Bannon, si sa, è fuori dalla tradizionale ala conservatrice del Partito repubblicano, che comunque appartiene alla famiglia liberale internazionalista. È invece un teorico della destra alternativa e radicale, anti-liberale con punte di xenofobia e white supremacy. È nel suo bagaglio ideologico che si trova il linguaggio degli attacchi agli immigrati ispanici e musulmani, agli afro-americani e agli omosessuali, il lessico misogino. Qui si trovano il nazionalismo economico e politico, il protezionismo e il ritiro dagli impegni internazionali. Qui si trovano l’anti-intellettualismo, l’insofferenza per la stampa, per le élite colte e per gli esperti, la retorica anti-establishment, le teorie del complotto.
Sono idee, o ossessioni come le chiama Teodori, che hanno una presenza lunga nel paese, e radici profonde. Il grosso del libro le racconta in una serie di capitoli tematici che rimbalzano di continuo dal passato più remoto al presente di Trump, e viceversa. C’è quindi la storia dei sentimenti e dei movimenti “nativisti” anti-immigrati e razzisti (“L’America agli americani”). Poi la storia dei sentimenti e movimenti “populisti” (espressione più di uno stato d’animo che di una dottrina compiuta, si dice). E ancora la storia dei nazionalisti di tipo isolazionista, con il loro falso richiamo al farewell address di George Washington (falso perché l’address annunciava un scelta politica realistica e contingente, non una filosofia per l’eternità).
E infine c’è la storia degli autoritarismi, o meglio delle “schegge autoritarie” che hanno cercato di distorcere i principi democratici e liberali della repubblica. Che si sono incarnate in capi o capetti demagogici o fascistoidi, alcuni di successo a livello statale (soprattutto nel Sud razzista) o per qualche tempo in qualche istituzione (J. Edgar Hoover a capo della FBI, Joe McCarthy in un sottocomitato del Senato), ma che mai sono arrivati alla Casa bianca. Mai fino a oggi, quando vi è arrivato un uomo che ne condivide alcuni caratteri espliciti o impliciti, tramite complici silenzi. E ciò, dice Teodori, crea apprensione in molti americani e nel resto del mondo.

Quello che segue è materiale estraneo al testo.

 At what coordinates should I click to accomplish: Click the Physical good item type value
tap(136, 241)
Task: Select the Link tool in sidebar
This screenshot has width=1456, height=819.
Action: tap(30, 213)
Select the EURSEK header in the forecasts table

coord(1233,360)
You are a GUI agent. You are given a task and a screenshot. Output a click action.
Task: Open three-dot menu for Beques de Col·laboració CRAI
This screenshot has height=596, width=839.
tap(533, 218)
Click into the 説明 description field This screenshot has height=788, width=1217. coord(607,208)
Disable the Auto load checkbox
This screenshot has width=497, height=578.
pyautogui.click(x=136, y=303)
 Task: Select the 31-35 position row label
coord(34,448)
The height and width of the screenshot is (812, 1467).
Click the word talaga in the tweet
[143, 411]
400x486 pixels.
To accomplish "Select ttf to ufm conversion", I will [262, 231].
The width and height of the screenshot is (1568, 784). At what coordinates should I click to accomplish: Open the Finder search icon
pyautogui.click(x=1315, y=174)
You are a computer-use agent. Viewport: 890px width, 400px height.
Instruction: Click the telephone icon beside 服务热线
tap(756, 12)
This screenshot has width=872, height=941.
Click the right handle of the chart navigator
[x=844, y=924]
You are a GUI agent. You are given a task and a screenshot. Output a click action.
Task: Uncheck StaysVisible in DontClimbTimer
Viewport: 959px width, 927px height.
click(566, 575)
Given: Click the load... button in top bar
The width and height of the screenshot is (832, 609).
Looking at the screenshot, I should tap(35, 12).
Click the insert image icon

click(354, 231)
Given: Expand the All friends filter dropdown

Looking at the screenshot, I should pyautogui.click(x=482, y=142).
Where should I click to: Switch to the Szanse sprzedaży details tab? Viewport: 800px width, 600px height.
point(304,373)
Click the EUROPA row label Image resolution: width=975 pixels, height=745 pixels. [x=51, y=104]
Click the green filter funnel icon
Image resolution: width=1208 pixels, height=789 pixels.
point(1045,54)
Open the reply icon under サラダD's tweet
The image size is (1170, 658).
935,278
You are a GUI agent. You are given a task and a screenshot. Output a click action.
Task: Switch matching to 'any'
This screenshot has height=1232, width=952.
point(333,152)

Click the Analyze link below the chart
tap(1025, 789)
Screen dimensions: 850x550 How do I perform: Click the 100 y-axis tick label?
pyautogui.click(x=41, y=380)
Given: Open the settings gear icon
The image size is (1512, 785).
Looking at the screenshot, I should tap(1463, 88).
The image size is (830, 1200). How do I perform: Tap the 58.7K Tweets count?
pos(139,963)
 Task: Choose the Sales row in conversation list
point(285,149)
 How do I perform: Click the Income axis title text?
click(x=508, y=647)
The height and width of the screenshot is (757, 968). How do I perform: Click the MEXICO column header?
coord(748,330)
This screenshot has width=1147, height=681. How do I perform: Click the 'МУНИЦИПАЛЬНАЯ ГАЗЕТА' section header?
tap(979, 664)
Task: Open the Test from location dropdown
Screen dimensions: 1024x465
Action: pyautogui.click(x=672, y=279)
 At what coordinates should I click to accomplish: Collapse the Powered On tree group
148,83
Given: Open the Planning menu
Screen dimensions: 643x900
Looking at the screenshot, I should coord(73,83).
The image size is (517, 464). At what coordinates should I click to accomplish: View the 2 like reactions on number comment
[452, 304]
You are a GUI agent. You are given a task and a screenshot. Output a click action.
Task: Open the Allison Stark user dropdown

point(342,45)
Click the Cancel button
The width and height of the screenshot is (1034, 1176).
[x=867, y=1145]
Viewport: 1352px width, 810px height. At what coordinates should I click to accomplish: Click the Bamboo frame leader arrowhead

Non c’è nulla da ridire, da un punto di vista storiografico, su un excursus che copre due secoli e attraversa questioni complesse? Certo che c’è. A me, per dirne una, non convince l’idea di Andrew Jackson (un eroe di Trump) come “padre” o “antenato” dei populisti. Lo ritengo piuttosto uno dei padri della moderna party democracy, fondata sul suffragio universale maschile e sui partiti organizzati di massa. Né si può far rientrare sotto l’etichetta di “populismo” ogni periodico riemergere di istanze collettive di cittadini che prendono sul serio le promesse dell’auto-governo e quindi l’eterna questione di ridefinire, per conto loro, chi sia il popolo e quali siano i suoi legittimi interessi. Ma questa è una discussione per un altro momento.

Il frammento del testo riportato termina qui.